1999 Marqués de Polavieja* Reserva (Ribera del Duero) - A brand by the 133 year-old sherry producer Bodegas Williams & Humbert, this is, as I understand, made up of tempranillo with a smaller percentage of garnacha, aged for 12-18 months in French and American oak and 12 months in bottle.

Moderately full-bodied, ripely and darkly fruited (cherry, raspberry, underlying blackcurrant) with added notes of slight red spice, underlying leather, violets, licorice, bit of cedar, vanilla. Acidity is low, the fruit is soft and quite smooth; the wine has moderate-to-good push/drive. Straightforward, not really complex at all; well-concentrated and notably extracted (comes off as quite contrived, actually).
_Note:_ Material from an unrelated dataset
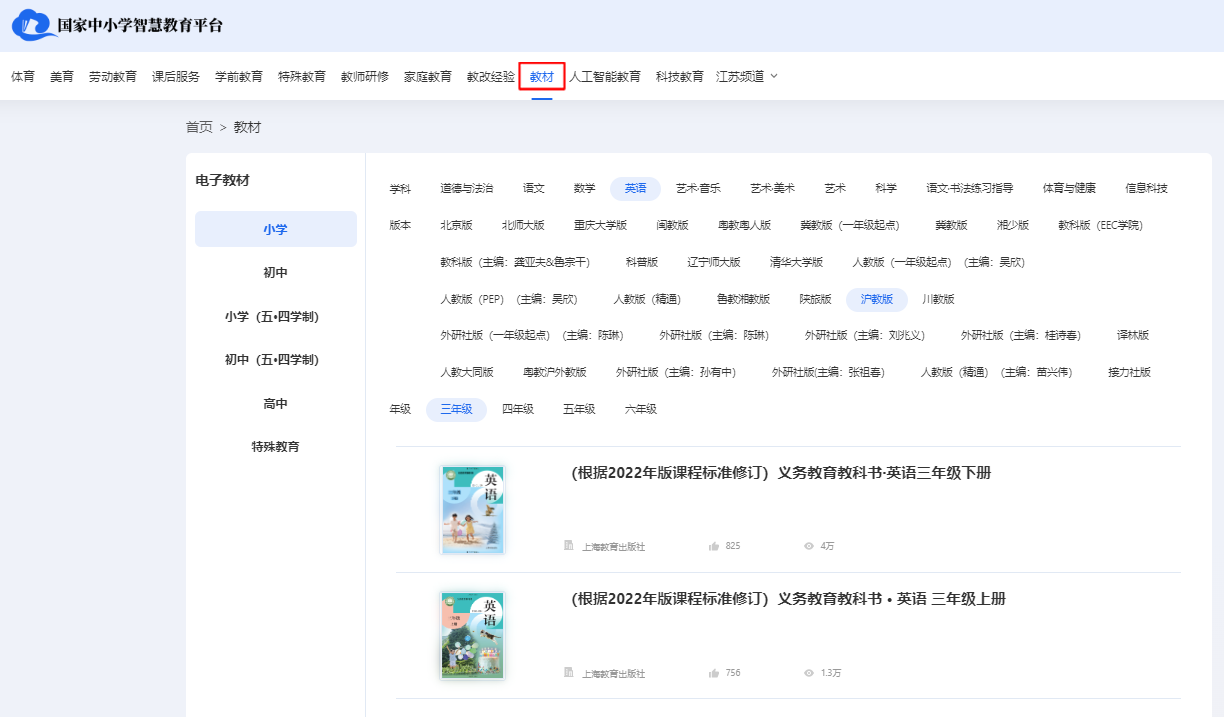Click publisher icon beside 上海教育出版社 for 上册
The image size is (1224, 717).
pos(569,673)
That all said, if this is priced at around P1500-P1700/bottle, I'd say it would be a buy for a casual Ribera del Duero.

*nb: Unrelated bit of trivia - there was a Governor-General of the Philippines named Camilo Garcia de Polavieja under whose watch Rizal was executed.
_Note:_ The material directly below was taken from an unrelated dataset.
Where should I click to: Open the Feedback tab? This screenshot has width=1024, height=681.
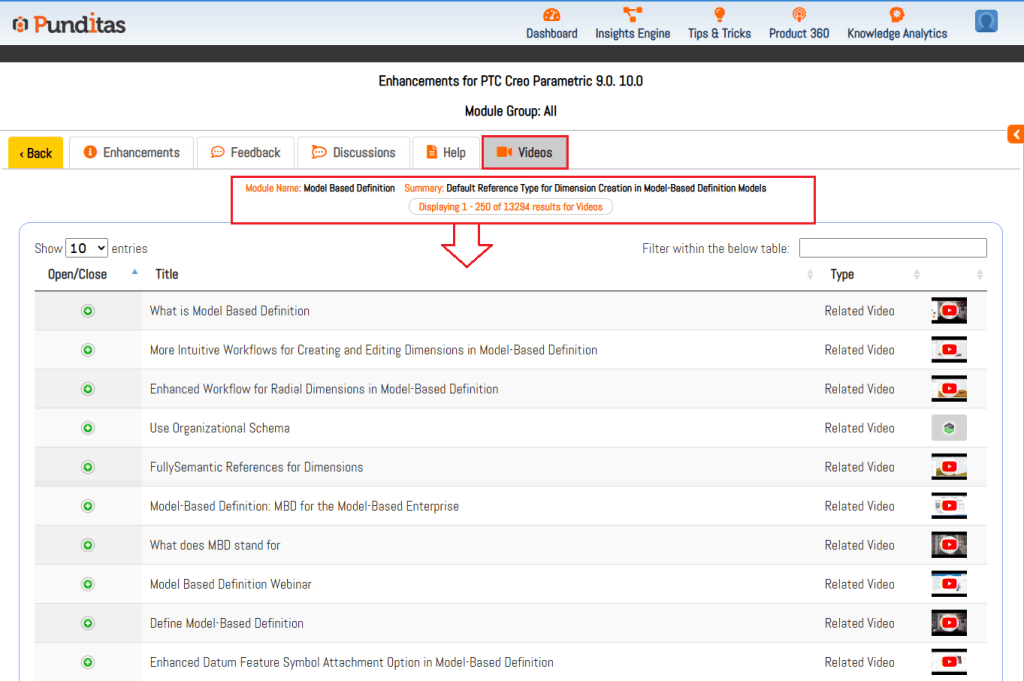click(245, 152)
Thereafter, we had a blind comparison of 2 commercial leche flans.

The lighter-colored ones at the top of the photo are leche flans "A", while the ones at the bottom are leche flans "B".

Leche Flan "A" - Lightly caramelized, markedly less sweet, not very creamy in texture (they used a lot of gelatin in this I think), a bit of an "eggy" aftertaste. Light on the palate.

Leche Flan "B" - Darkly caramelized (just short of bitterness), very creamy (a lot more milk and egg yolks for sure), sweeter. Heavy on palate. Immediately more enjoyable, but I can't eat too much of this as palate fatigue would quickly set in.

Leche Flan "B" won with 6 votes to 3; Hisako, Catha and Dad voted for Leche Flan "A" while the rest of us went for "B". It turned out Leche Flan "A" was purchased at the Saturday Market at Alabang Country Club and Leche Flan "B" was purchased from Shopwise.

Fresh fruits, coffees and snifters of cognac rounded off the meal.

Friday, July 23, 2010

1995 La Rioja Alta Gran Reserva 890, Etc. @ La Tienda.

Dinner last night, 22 July 2010, was with longtime friends Tonji & Sylvia, Maricel & Maxie, Kenny and Catha. Unfortunately, Lisa, Boozze & Margarita were unable to join us. The venue was La Tienda for some of Chef Javi Lecumberri's authentic pintxos and chuletón. Most of the pintxos I write about in La Tienda are not on the menu, but, given a few days' advance notice, Javi is happy to accommodate customers' requests such as these.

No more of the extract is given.